### Brief 1
Format the listing as a numbered list, from the line that contains "How do I perform: Click" through the end of the listing, inclusive. Skip blank lines and omit the pictures.

### Supplied passage
- - - - - - -
What should the probability distribution by angular separation of the two images in a sample of lensed quasars?

This important question has proved troublesome for the DM paradigm. In TeVeS it has been investigated by Chen and Zhao (2006) and lately by Chen (2008). . . . these workers compare predictions of both TeVeS for a purely baryonic universe with cosmological constant and of GR with DM and baryons with the CLASS/JVAS quasar survey. After the preliminary work the later paper reports that TeVeS comes out on top. All the above is accomplished with spherical mass models of the galaxies; a step towards the modeling of asymmetric lenses within TeVeS has been taken by Shan, Feix et al. (2008).

When it comes to weak lensing (distorted but unsplit images) by clusters of galaxies, a pure MOND account is less than satisfactory. The case of spherically symmetric clusters is fairly summarized by Takahashi and Chiba (2007). . . . These authors . . fail to get a fit with observations unless they add a neutrino component a la Sanders (2003, 2007); the required neutrino mass is unrealistically large, so it seems that a DM component is needed to buttress the MOND effect. . . .

Nonspherical cluster systems are also problematic. In the massive colliding clusters systems MACSJ0025.4–1222 (Bradaˇc et al. 2008) and 1E0657–56 (Clowe et al. 2004) the galaxy components have been rudely separated from the hot gas concentrations. Weak lensing mapping using background galaxies shows the gravitating mass to be preponderately located in the regions containing the galaxies, rather than in the gas which accounts for the bulk of the visible baryonic mass (Clowe et al 2006, Bradaˇc et al 2008). Collisionless DM would indeed be expected to move together with the galaxies and get separated from the collisionless gas; hence the widespread inference that much DM exists in these systems. However, this view conflicts with the finding (Mahdavi et al. 2007) that in the merging clusters A520 the lensing center is in the hot gas which is separate from the galaxy concentration. Angus, Famaey et al. (2006) considered it possible to explain the lensing seen in 1E0657–56 by TeVeS with a reasonable purely baryonic matter distribution, but later concluded (Angus, Shan et al. 2007) that a collisionless component is needed after all, with neutrinos just barely supplying a resolution. This conclusion is confirmed by a careful study of Feix, Fedeli et al. (2008) who . . . conclude that the source of gravity in 1E0657–56 must include an invisible component.

The weak lensing by cluster Cl0024+17 provides another relevant case study. Jee et al. (2007) find its deduced mass surface density to exhibit a ring which does not coincide either with the galaxy distribution, or the hot gas. Again this has been hailed as graphic proof of DM. But Milgrom and Sanders (2008) argue that such feature is actually expected in MOND, lying as it does at the transition between the Newtonian and the MOND regime. Famaey et al. (2007) conclude that the lensing in Cl0024+17 can be modeled in MOND by including 2 eV neutrinos. A truly TeVe S model of Cl0024+17 is still outstanding.

Turn now to cosmology.
- - - - - - -
### Material for the task
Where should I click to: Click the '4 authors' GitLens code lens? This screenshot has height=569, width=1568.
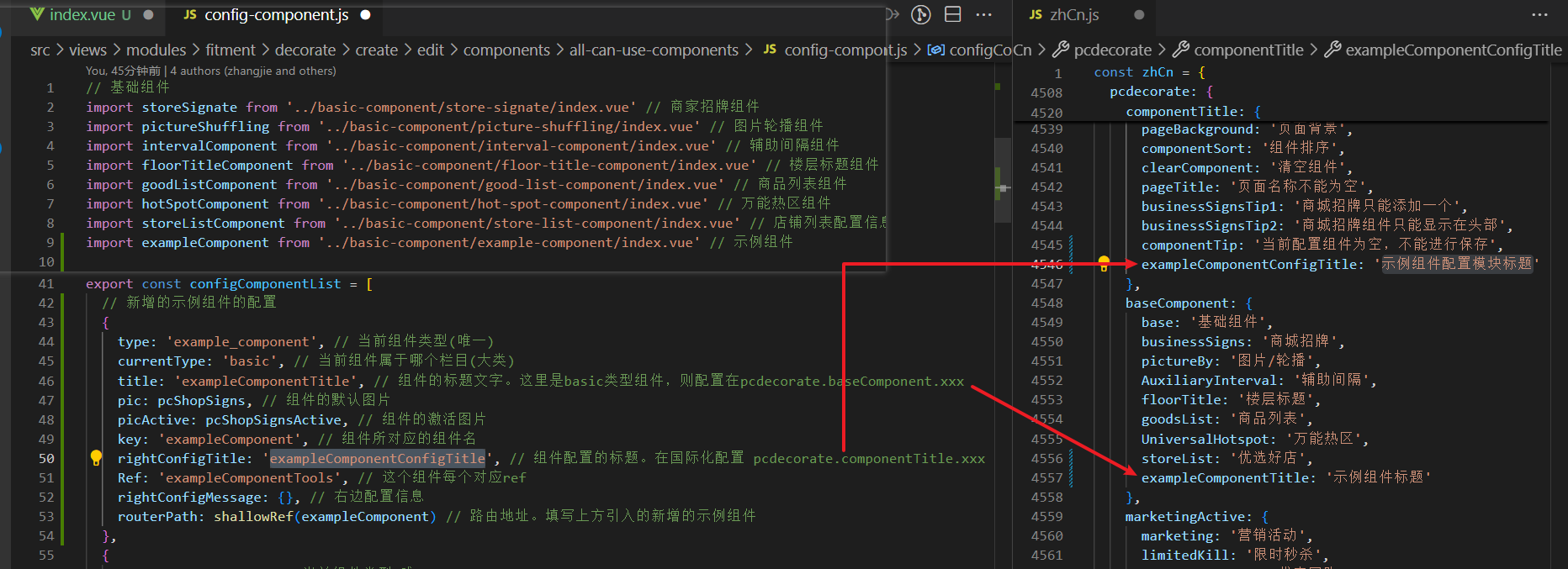tap(252, 71)
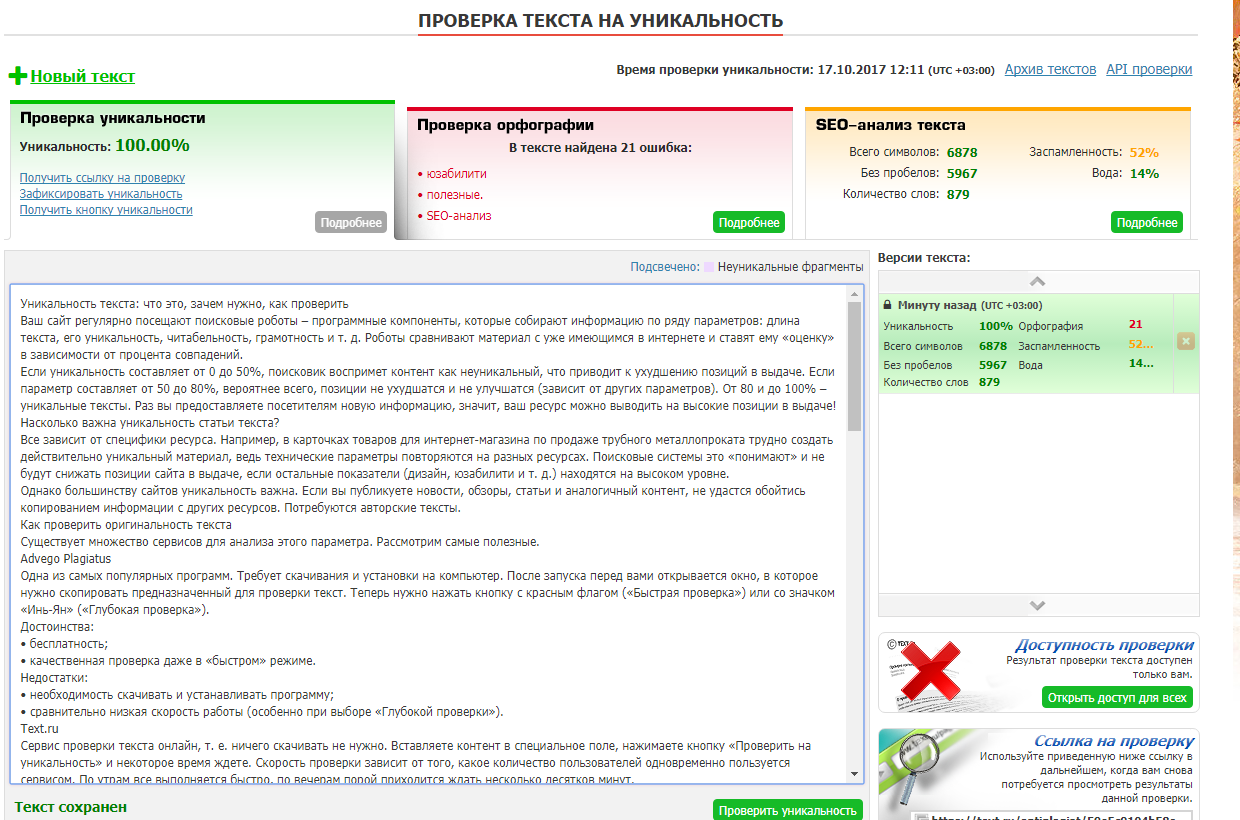Click the green plus icon for new text
Image resolution: width=1240 pixels, height=820 pixels.
[18, 76]
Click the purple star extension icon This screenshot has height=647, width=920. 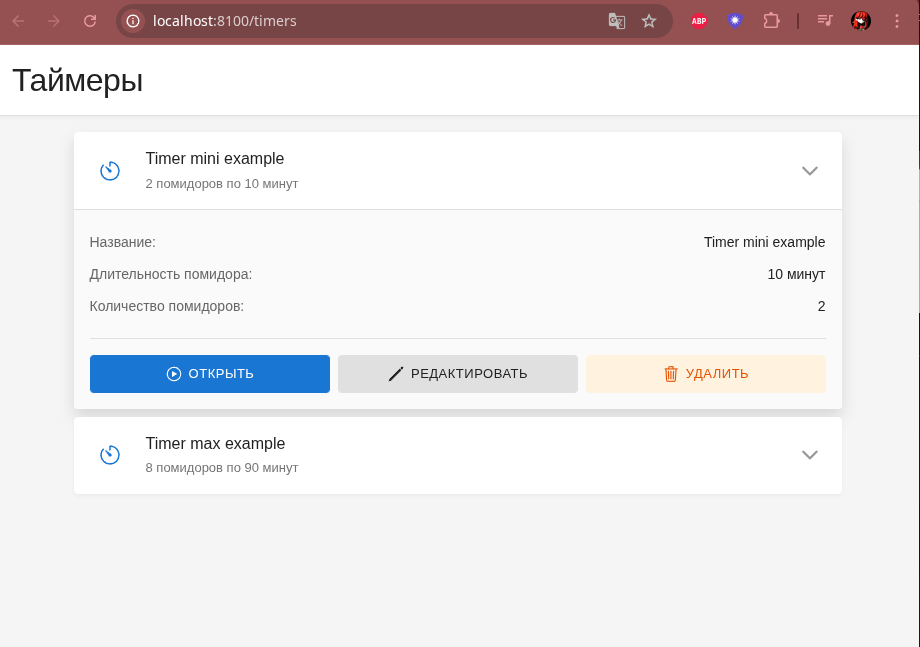735,21
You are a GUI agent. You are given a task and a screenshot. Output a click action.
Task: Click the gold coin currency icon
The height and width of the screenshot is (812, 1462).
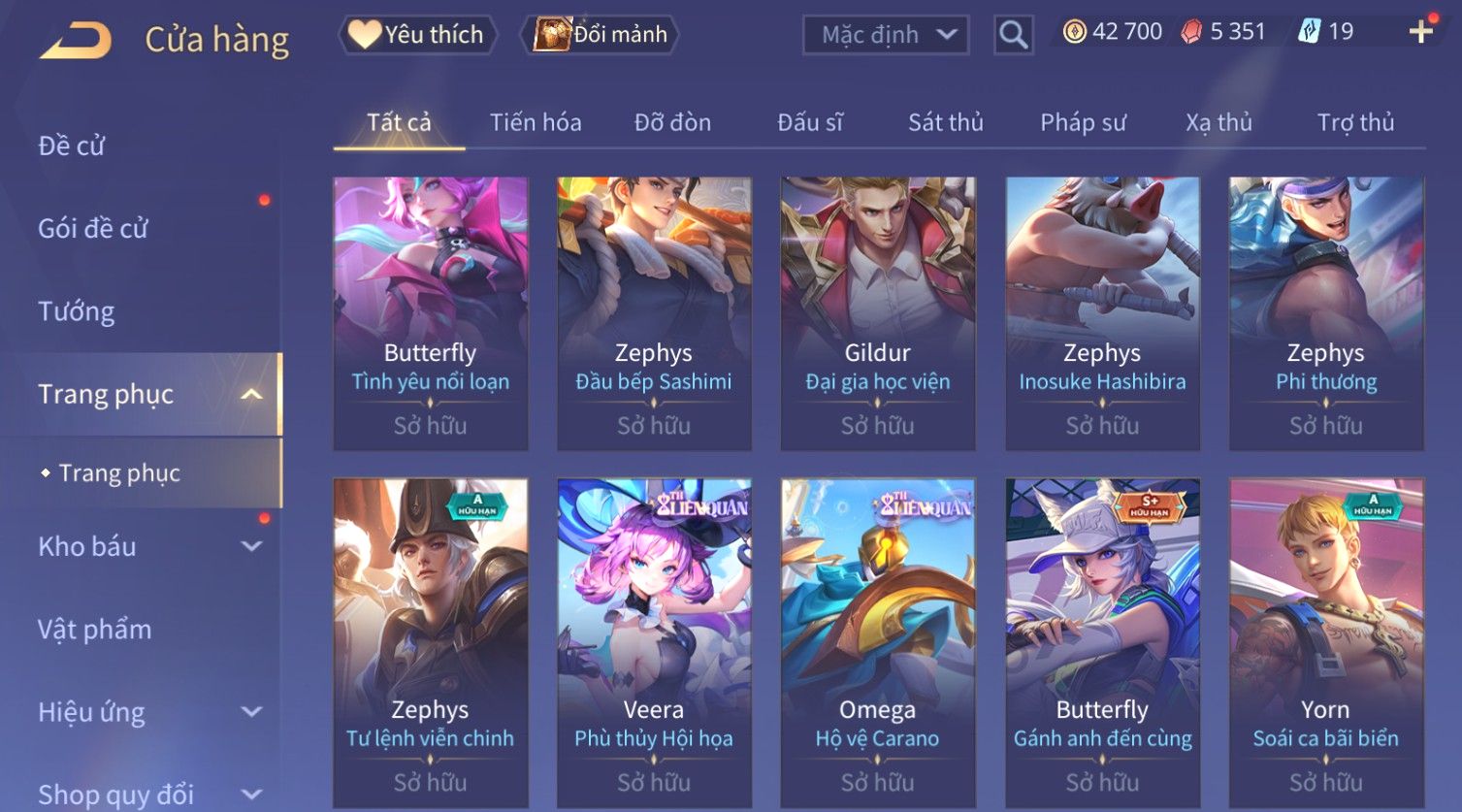coord(1074,32)
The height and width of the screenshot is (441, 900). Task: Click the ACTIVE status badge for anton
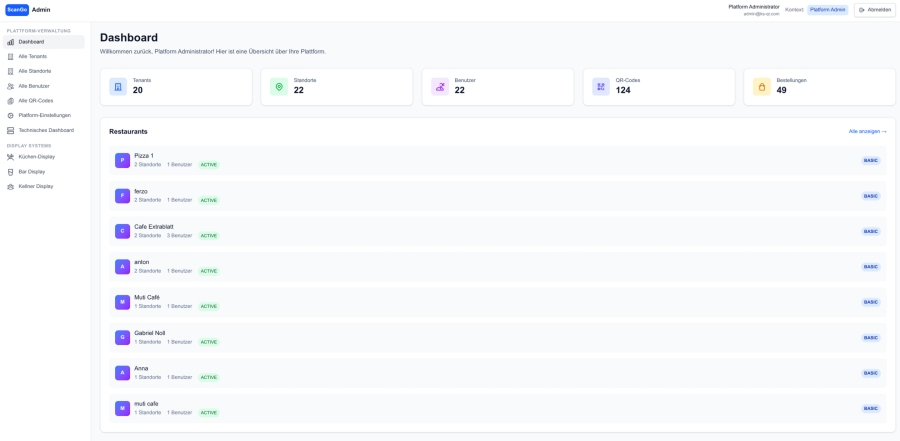coord(208,271)
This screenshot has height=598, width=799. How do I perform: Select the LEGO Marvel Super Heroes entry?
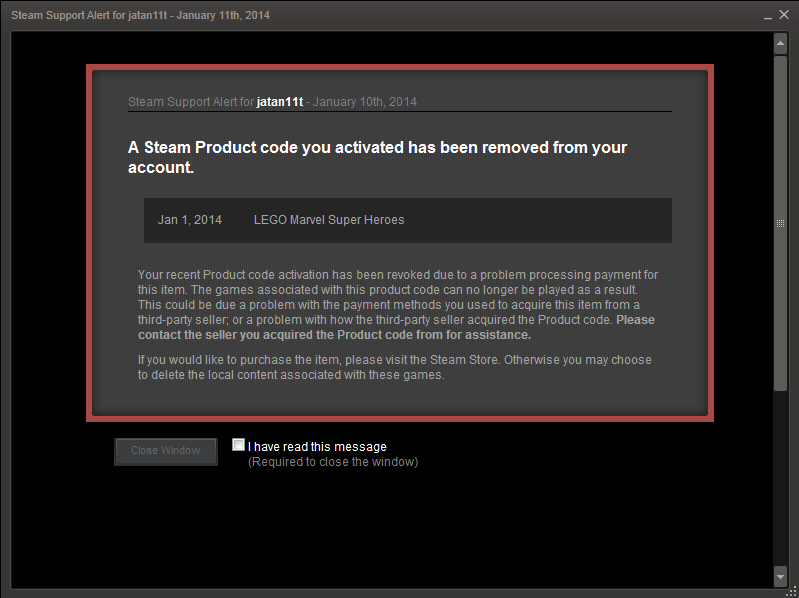tap(329, 220)

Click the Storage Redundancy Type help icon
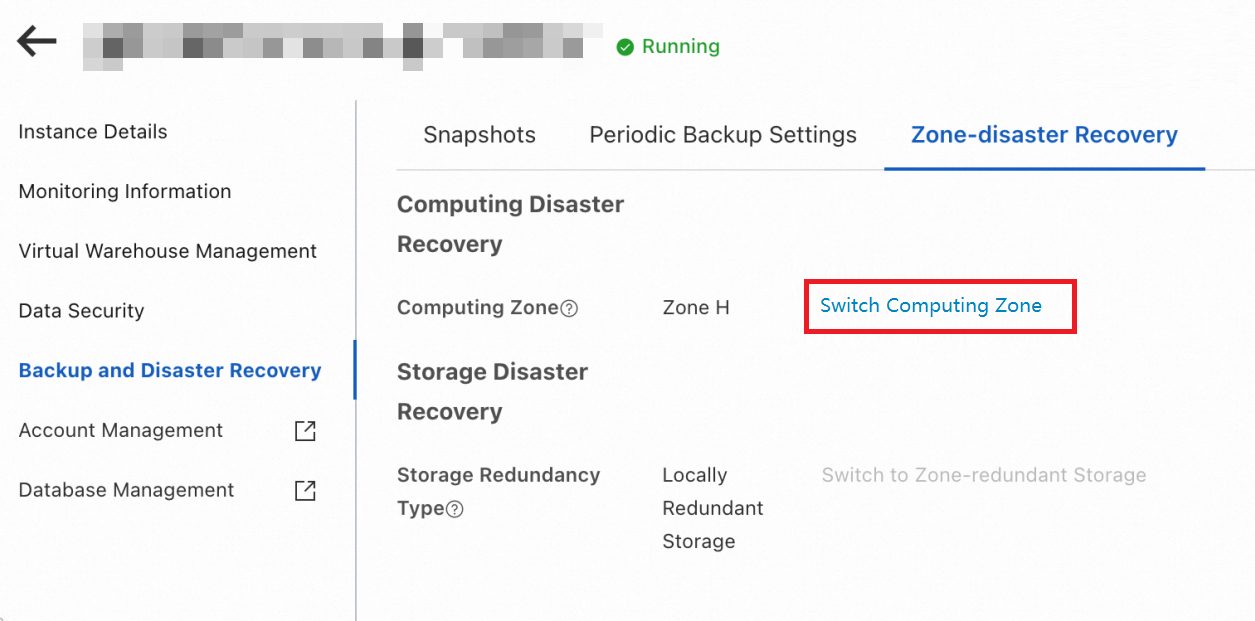[x=454, y=509]
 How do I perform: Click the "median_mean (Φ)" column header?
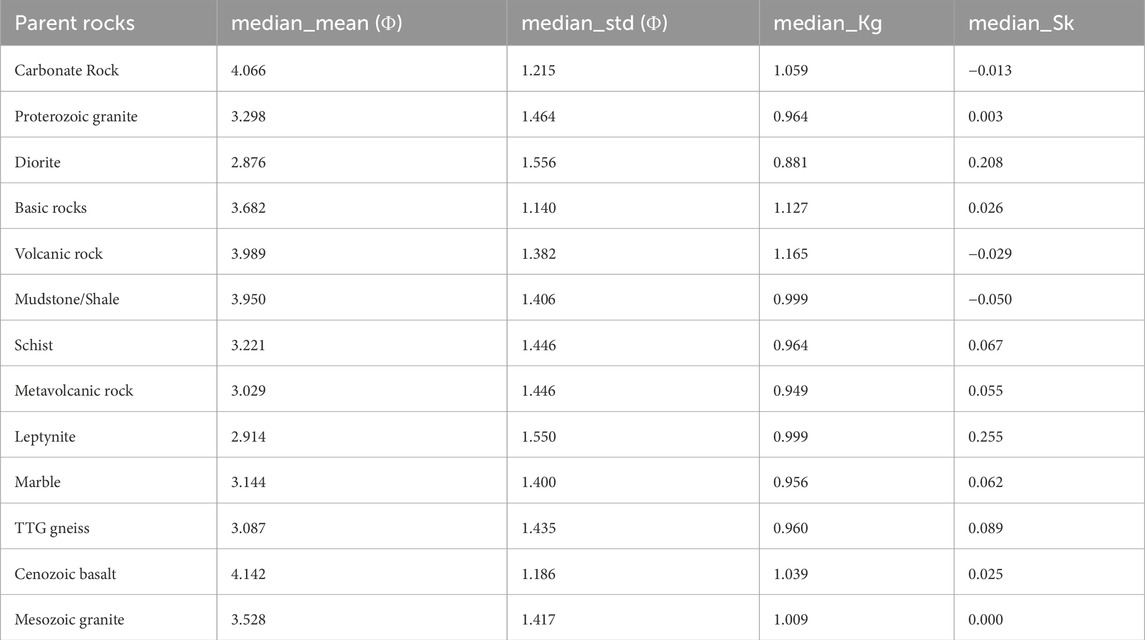click(316, 23)
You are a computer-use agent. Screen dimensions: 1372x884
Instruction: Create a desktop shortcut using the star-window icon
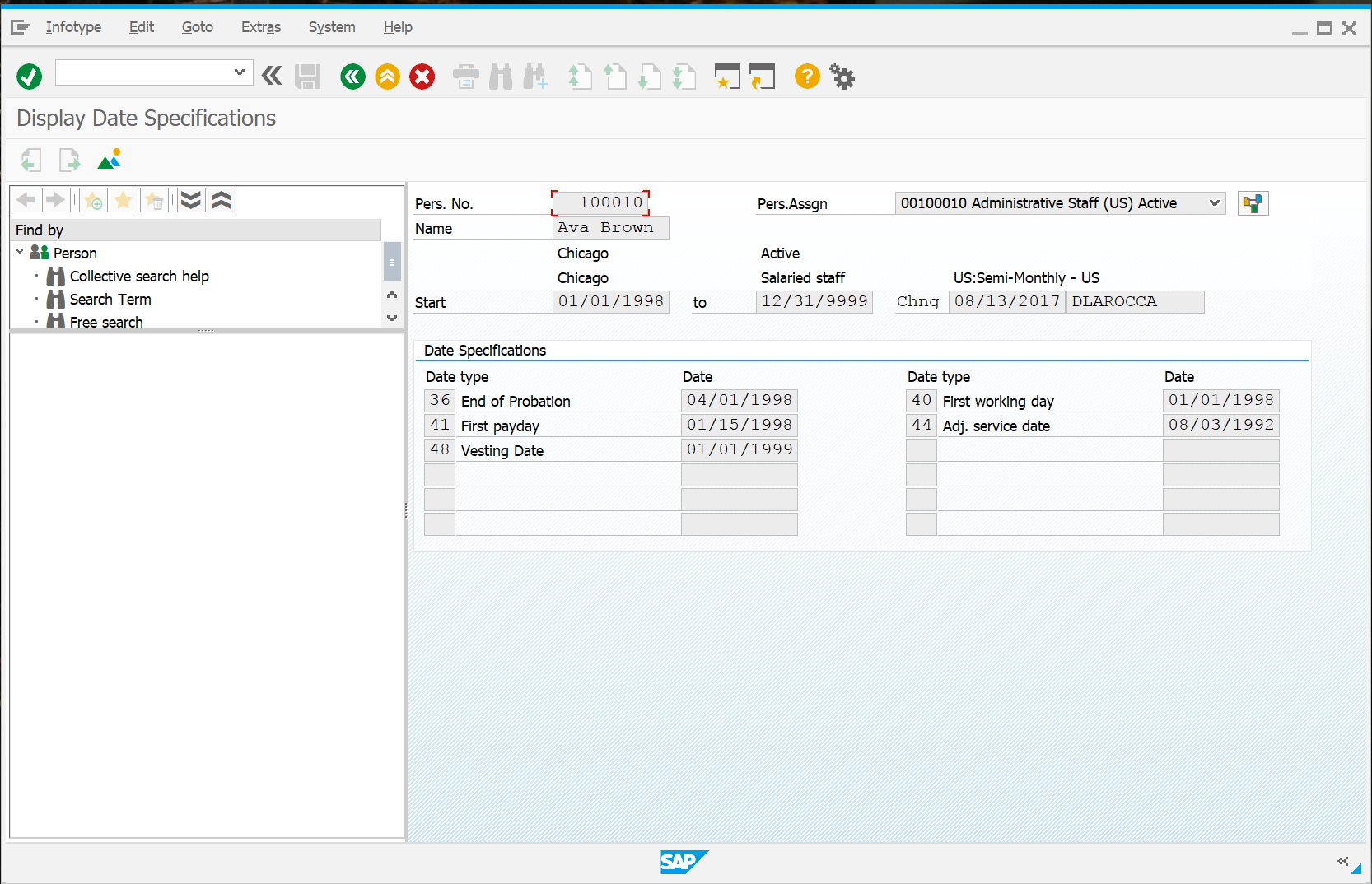[727, 76]
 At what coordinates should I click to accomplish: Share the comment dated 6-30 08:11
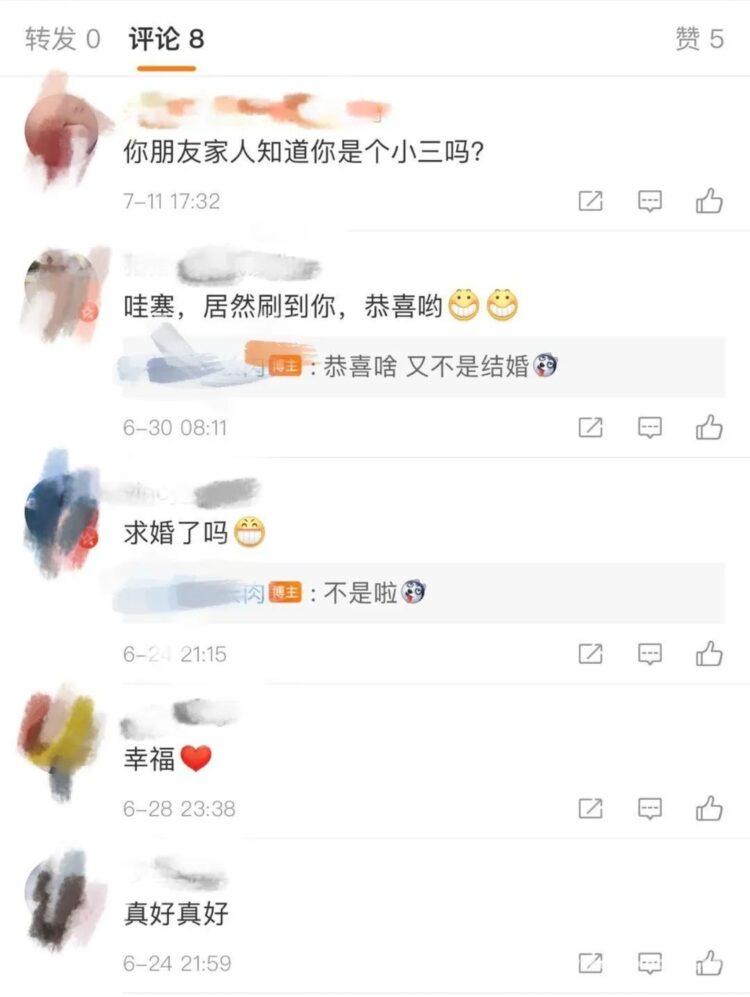point(590,427)
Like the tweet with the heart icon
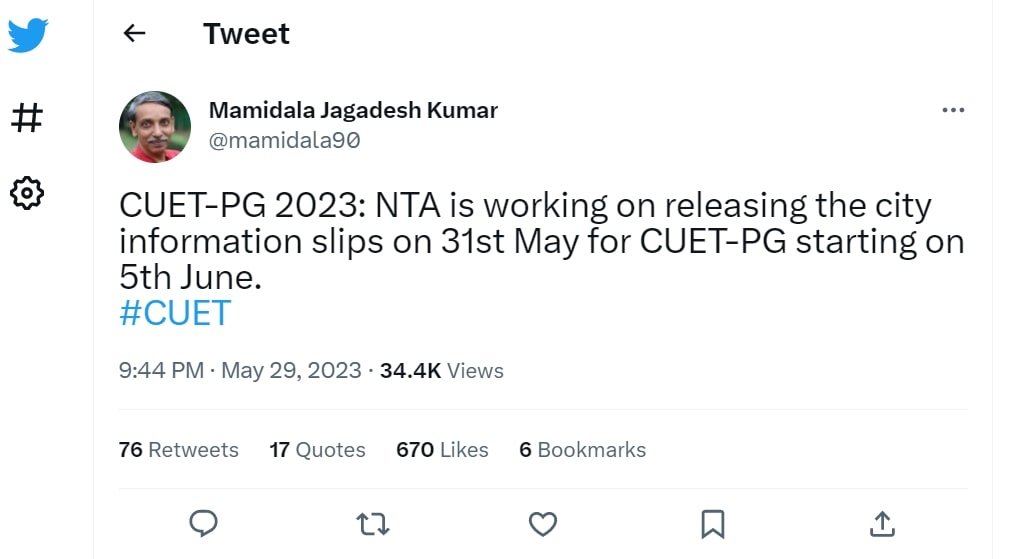This screenshot has width=1010, height=559. point(542,523)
- - - - - - -
### Brief 2
According to the passage on gravitational lensing, in which merging clusters did Mahdavi et al. (2007) find the lensing center in the hot gas?

### Answer 1
1.  How do I perform: Click the "median_mean (Φ)" column header?
2. click(316, 23)
3. You are a computer-use agent. Screen dimensions: 1372x884
4. Instruction: Create a desktop shortcut using the star-window icon
5. [727, 76]
6.  At what coordinates should I click to accomplish: Share the comment dated 6-30 08:11
7. point(590,427)
8. Like the tweet with the heart icon
9. This screenshot has width=1010, height=559. point(542,523)

### Answer 2
A520